Il piano del premier Benjamin Netanyahu e del ministro della Sicurezza Israel Katz rappresenta una pericolosa intensificazione delle continue violazioni di Israele contro il popolo palestinese. Lo ha detto l’ex premier israeliano Ehud Olmert a proposito della cosiddetta “città umanitaria” che Tel Aviv intende costruire a Rafah, al confine con l’Egitto.
«E’ un campo di concentramento – ha dichiarato Olmert al quotidiano britannico The Guardian – Quando costruiscono un campo dove progettano di ‘ripulire’ più della metà di Gaza, allora l’inevitabile comprensione della strategia è che non si tratta di salvare i palestinesi. Si tratta di deportarli, di espellerli e di buttarli via».
Molti esperti legali e difensori dei diritti umani israeliani hanno ribadito queste preoccupazioni, avvertendo che, in determinate condizioni, questa politica potrebbe equivalere a un genocidio. Lo sappiamo, il termine “genocidio” è fortemente contestato dalla nostra stampa libera. Tel Aviv, infatti, suggerisce che il solo e autentico genocidio è quello subito dagli ebrei durante la seconda guerra mondiale.

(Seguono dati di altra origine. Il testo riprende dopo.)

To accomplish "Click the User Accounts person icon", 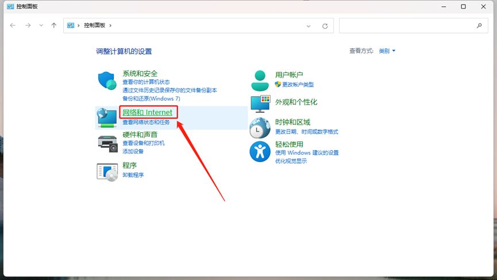I will coord(260,80).
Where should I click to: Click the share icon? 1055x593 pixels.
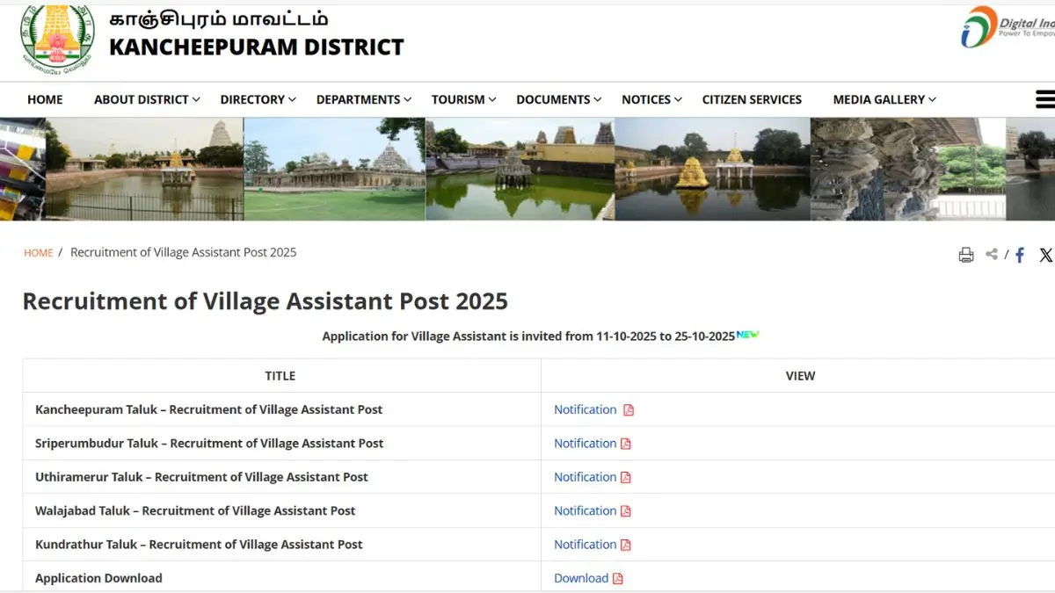tap(992, 254)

«Se i palestinesi – ha avvertito Olmert – verranno deportati nella nuova “città umanitaria”, allora si potrà dire che si tratta di una pulizia etnica».
Lasciamo agli Azzeccagarbugli i sottili distinguo tra genocidio, pulizia etnica, massacri di donne e bambini; e limitiamoci ai fatti. Olmert ha detto all’emittente israeliana Channel 13 e scritto su Haaretz che i gruppi di “coloni” sono organizzati come milizie terroristiche che portano avanti una campagna di violenza, sfollamenti e furto di terre contro i palestinesi, promossa dal governo.
«I crimini di guerra – ha concluso l’ex premier – si verificano ogni giorno. Gli ebrei uccidono i palestinesi. Li bruciano e la polizia chiude gli occhi».